2) Defining clinical benefits

Just and only biomarkers of aging may not be sufficient to provide clinically applicable diagnostic criteria for “degenerative aging” or for interventions against it. There is a need to precisely define measurable clinical end points, demonstrating evidential clinical benefits [32,33], especially for the reduction of age-related multimorbidity. The combination of structural biological and functional behavioral parameters may increase diagnostic capabilities.

II. Minimizing confounding factors

1) Focus on older persons

The clinical benefits need to be evaluated in the primary target population - the older frail persons, rather than the younger and healthier ones who may exhibit entirely different biological responses [34].

2) Long term consideration

The clinical criteria and biomarkers, as well as resources available to the organism, need to be considered for the long term [35]. Thanks to long-term evaluation it may be possible to control for effects of over-stimulation, as well as rule out transient compensatory and psychosomatic effects and seeming short-term benefits that may arrive at the expense of long-term deterioration. In particular, seeming short-term “rejuvenation effects” may increase mortality and shorten the actual lifespan [36].

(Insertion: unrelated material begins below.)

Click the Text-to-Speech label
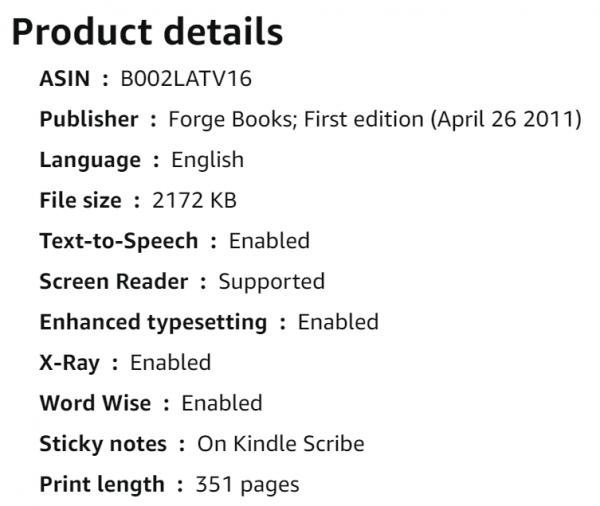This screenshot has height=506, width=600. (x=118, y=241)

III. Improving informative value

1) Selection

As almost any age-related biological parameter may be considered a “biomarker of aging,” there is a need to select the most predictive and economic biomarkers, for the population as well as for individuals [37].

2) Integration

Criteria for degenerative aging may not be only molecular and cellular, but at every level of biological organization - from the molecular to cellular to tissues and organs, to the entire organism and to the organism’s interrelation with the environment - that need to be integrated [38]. Moreover, these criteria may not necessarily be chemical and biological, but can also be physical, in particular as relates to various resuscitation technologies as applied to the elderly, such as hypothermia and suspended animation [39], oxygenation and energy metabolism [40], electromagnetic stimulation [41]. Social (engagement) and psychological (motivation) criteria also need to be added.

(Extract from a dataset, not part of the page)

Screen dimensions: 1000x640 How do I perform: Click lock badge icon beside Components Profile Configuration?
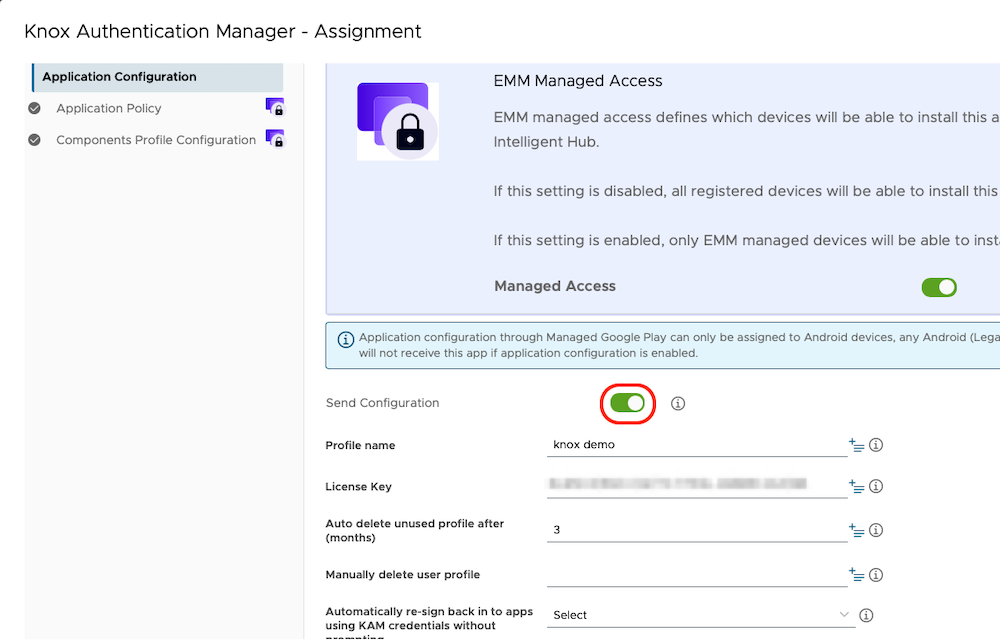[x=274, y=139]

3) Interrelation and balance

Individual biomarkers may not be indicative of the process or state of degeneration, and need to be considered in combinations, or ideally in a systemic balanced way - otherwise interventions on particular biomarkers and pathways may exacerbate other biomarkers and pathways, and disrupt the system as a whole. The general methodology for the evaluation of the effects of multiple risk factors (including biomarkers of aging) on multiple age-related diseases (multimorbidity) need to be improved, to allow the evaluation of non-linear, cumulative or synergistic effects [31,42,43].

IV. Improving practical utility

1) Pluralism and rigor

Particular batteries of assays are usually related (and potentially biased) to particular theories, research agendas, academic schools and commercial interests. There is an apparent need to allow pluralism of investigation, discovery and application, while maintaining standards of the scientific method. Consensus standards often emerge as a result of data-sharing [44], which may become a practical challenge of its own.

2) Affordability

Costs of biomarkers assays may become prohibitive or even impractical for use by most people in the world. There is a need to focus on such biomarkers and functional assays that may be most cost-effective, especially those that are already routinely used in clinical practice, while still encouraging the development of more sophisticated assays, that may become more accessible in time, and specifically devising means to increase their accessibility [45].

All these issues must become a subject of massive and pluralistic consultation, involving scientists, policy makers and other stakeholders. Thanks to such a consultation it may be possible to develop agreeable scientific clinical criteria for degenerative aging that could improve diagnostic capabilities and allow better informed clinical decisions, as well as stimulate further research and development of effective, evidence-based therapies treating the underlying processes of aging-related diseases rather than their particular symptoms.